Task directions:
Write the records out again, exactly.
──────── Records for this exercise ────────
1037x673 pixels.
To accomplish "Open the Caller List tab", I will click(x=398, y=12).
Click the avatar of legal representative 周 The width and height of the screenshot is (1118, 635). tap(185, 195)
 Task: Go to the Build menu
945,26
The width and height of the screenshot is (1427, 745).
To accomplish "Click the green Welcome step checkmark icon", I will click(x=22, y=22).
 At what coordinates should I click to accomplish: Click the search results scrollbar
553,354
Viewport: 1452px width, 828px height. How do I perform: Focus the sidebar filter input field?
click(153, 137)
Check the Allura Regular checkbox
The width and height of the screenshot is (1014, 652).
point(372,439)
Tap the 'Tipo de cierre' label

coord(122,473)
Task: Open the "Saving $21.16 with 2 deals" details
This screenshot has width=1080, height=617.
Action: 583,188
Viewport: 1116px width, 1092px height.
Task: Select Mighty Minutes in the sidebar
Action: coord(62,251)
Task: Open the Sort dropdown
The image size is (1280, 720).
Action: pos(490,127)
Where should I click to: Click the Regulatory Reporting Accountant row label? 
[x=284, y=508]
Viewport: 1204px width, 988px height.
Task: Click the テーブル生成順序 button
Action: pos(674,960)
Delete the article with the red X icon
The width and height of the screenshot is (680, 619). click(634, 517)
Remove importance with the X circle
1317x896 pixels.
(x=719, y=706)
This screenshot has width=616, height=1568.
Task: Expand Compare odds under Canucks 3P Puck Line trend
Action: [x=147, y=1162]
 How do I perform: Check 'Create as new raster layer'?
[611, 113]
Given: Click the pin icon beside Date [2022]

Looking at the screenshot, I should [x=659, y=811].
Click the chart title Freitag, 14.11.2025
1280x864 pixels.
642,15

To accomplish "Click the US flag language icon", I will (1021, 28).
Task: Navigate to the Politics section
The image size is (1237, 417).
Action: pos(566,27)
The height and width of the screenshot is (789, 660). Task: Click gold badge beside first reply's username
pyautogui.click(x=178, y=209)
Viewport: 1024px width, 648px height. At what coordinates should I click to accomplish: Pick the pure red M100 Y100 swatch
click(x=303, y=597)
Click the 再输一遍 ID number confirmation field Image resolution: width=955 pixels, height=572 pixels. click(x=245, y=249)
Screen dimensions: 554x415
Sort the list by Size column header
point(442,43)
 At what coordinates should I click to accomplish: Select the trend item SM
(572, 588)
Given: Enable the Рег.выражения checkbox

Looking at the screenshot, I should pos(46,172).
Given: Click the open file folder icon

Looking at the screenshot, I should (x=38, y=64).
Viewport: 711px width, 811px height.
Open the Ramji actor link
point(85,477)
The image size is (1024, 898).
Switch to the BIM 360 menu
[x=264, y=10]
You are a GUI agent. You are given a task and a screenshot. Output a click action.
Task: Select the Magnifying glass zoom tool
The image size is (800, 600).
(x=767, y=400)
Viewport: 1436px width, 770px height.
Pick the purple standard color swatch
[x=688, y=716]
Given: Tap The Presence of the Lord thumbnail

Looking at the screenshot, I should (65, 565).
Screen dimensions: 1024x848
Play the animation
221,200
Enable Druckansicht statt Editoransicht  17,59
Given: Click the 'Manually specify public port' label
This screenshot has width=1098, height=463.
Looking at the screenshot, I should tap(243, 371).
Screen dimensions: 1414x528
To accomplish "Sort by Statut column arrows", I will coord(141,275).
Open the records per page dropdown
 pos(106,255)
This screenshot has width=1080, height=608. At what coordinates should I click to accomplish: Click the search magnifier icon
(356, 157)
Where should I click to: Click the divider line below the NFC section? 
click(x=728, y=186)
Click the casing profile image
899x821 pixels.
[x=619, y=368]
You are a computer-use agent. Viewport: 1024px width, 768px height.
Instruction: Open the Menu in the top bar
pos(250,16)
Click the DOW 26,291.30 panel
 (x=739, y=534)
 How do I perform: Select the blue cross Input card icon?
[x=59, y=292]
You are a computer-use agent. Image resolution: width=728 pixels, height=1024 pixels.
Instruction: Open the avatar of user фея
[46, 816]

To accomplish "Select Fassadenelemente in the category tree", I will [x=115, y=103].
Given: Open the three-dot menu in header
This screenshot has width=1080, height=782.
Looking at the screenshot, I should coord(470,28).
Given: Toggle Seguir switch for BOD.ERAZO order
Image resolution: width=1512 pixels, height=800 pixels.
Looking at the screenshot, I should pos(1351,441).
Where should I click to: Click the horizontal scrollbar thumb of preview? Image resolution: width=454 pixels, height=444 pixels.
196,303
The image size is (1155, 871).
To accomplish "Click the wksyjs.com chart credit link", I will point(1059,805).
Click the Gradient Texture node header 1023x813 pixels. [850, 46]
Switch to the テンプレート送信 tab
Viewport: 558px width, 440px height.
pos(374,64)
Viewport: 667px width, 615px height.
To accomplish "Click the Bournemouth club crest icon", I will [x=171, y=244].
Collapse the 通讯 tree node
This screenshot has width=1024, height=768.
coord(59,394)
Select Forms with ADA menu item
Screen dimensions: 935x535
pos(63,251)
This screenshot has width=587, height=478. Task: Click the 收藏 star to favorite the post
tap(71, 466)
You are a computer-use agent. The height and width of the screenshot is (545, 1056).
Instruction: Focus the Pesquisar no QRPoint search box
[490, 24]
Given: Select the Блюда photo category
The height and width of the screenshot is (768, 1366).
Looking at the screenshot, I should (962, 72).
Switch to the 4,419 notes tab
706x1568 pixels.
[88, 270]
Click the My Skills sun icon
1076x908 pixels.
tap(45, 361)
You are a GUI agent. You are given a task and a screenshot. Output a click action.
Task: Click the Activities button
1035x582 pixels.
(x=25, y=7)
────────
Expected output:
1037x673 pixels.
To accomplish "Open the Caller List tab", I will click(x=398, y=12).
Click the avatar of legal representative 周 The width and height of the screenshot is (1118, 635). tap(185, 195)
 Task: Go to the Build menu
945,26
The width and height of the screenshot is (1427, 745).
To accomplish "Click the green Welcome step checkmark icon", I will click(x=22, y=22).
 At what coordinates should I click to accomplish: Click the search results scrollbar
553,354
Viewport: 1452px width, 828px height. How do I perform: Focus the sidebar filter input field?
click(153, 137)
Check the Allura Regular checkbox
The width and height of the screenshot is (1014, 652).
point(372,439)
Tap the 'Tipo de cierre' label

coord(122,473)
Task: Open the "Saving $21.16 with 2 deals" details
This screenshot has width=1080, height=617.
Action: 583,188
Viewport: 1116px width, 1092px height.
Task: Select Mighty Minutes in the sidebar
Action: coord(62,251)
Task: Open the Sort dropdown
The image size is (1280, 720).
Action: pos(490,127)
Where should I click to: Click the Regulatory Reporting Accountant row label? 
[x=284, y=508]
Viewport: 1204px width, 988px height.
Task: Click the テーブル生成順序 button
Action: pos(674,960)
Delete the article with the red X icon
The width and height of the screenshot is (680, 619). click(634, 517)
Remove importance with the X circle
1317x896 pixels.
(x=719, y=706)
This screenshot has width=616, height=1568.
Task: Expand Compare odds under Canucks 3P Puck Line trend
Action: [x=147, y=1162]
 How do I perform: Check 'Create as new raster layer'?
[611, 113]
Given: Click the pin icon beside Date [2022]

Looking at the screenshot, I should [x=659, y=811].
Click the chart title Freitag, 14.11.2025
1280x864 pixels.
642,15

To accomplish "Click the US flag language icon", I will (1021, 28).
Task: Navigate to the Politics section
The image size is (1237, 417).
Action: pos(566,27)
The height and width of the screenshot is (789, 660). Task: Click gold badge beside first reply's username
pyautogui.click(x=178, y=209)
Viewport: 1024px width, 648px height. At what coordinates should I click to accomplish: Pick the pure red M100 Y100 swatch
click(x=303, y=597)
Click the 再输一遍 ID number confirmation field Image resolution: width=955 pixels, height=572 pixels. click(x=245, y=249)
Screen dimensions: 554x415
Sort the list by Size column header
point(442,43)
 At what coordinates should I click to accomplish: Select the trend item SM
(572, 588)
Given: Enable the Рег.выражения checkbox

Looking at the screenshot, I should pos(46,172).
Given: Click the open file folder icon

Looking at the screenshot, I should (x=38, y=64).
Viewport: 711px width, 811px height.
Open the Ramji actor link
point(85,477)
The image size is (1024, 898).
Switch to the BIM 360 menu
[x=264, y=10]
You are a GUI agent. You are given a task and a screenshot. Output a click action.
Task: Select the Magnifying glass zoom tool
The image size is (800, 600).
(x=767, y=400)
Viewport: 1436px width, 770px height.
Pick the purple standard color swatch
[x=688, y=716]
Given: Tap The Presence of the Lord thumbnail

Looking at the screenshot, I should (65, 565).
Screen dimensions: 1024x848
Play the animation
221,200
Enable Druckansicht statt Editoransicht  17,59
Given: Click the 'Manually specify public port' label
This screenshot has width=1098, height=463.
Looking at the screenshot, I should tap(243, 371).
Screen dimensions: 1414x528
To accomplish "Sort by Statut column arrows", I will coord(141,275).
Open the records per page dropdown
 pos(106,255)
This screenshot has width=1080, height=608. At what coordinates should I click to accomplish: Click the search magnifier icon
(356, 157)
Where should I click to: Click the divider line below the NFC section? 
click(x=728, y=186)
Click the casing profile image
899x821 pixels.
[x=619, y=368]
You are a computer-use agent. Viewport: 1024px width, 768px height.
Instruction: Open the Menu in the top bar
pos(250,16)
Click the DOW 26,291.30 panel
 (x=739, y=534)
 How do I perform: Select the blue cross Input card icon?
[x=59, y=292]
You are a computer-use agent. Image resolution: width=728 pixels, height=1024 pixels.
Instruction: Open the avatar of user фея
[46, 816]

To accomplish "Select Fassadenelemente in the category tree", I will [x=115, y=103].
Given: Open the three-dot menu in header
This screenshot has width=1080, height=782.
Looking at the screenshot, I should coord(470,28).
Given: Toggle Seguir switch for BOD.ERAZO order
Image resolution: width=1512 pixels, height=800 pixels.
Looking at the screenshot, I should pos(1351,441).
Where should I click to: Click the horizontal scrollbar thumb of preview? Image resolution: width=454 pixels, height=444 pixels.
196,303
The image size is (1155, 871).
To accomplish "Click the wksyjs.com chart credit link", I will point(1059,805).
Click the Gradient Texture node header 1023x813 pixels. [850, 46]
Switch to the テンプレート送信 tab
Viewport: 558px width, 440px height.
pos(374,64)
Viewport: 667px width, 615px height.
To accomplish "Click the Bournemouth club crest icon", I will [x=171, y=244].
Collapse the 通讯 tree node
This screenshot has width=1024, height=768.
coord(59,394)
Select Forms with ADA menu item
Screen dimensions: 935x535
pos(63,251)
This screenshot has width=587, height=478. Task: Click the 收藏 star to favorite the post
tap(71, 466)
You are a computer-use agent. The height and width of the screenshot is (545, 1056).
Instruction: Focus the Pesquisar no QRPoint search box
[490, 24]
Given: Select the Блюда photo category
The height and width of the screenshot is (768, 1366).
Looking at the screenshot, I should (962, 72).
Switch to the 4,419 notes tab
706x1568 pixels.
[88, 270]
Click the My Skills sun icon
1076x908 pixels.
tap(45, 361)
You are a GUI agent. You are given a task and a screenshot. Output a click action.
Task: Click the Activities button
1035x582 pixels.
(x=25, y=7)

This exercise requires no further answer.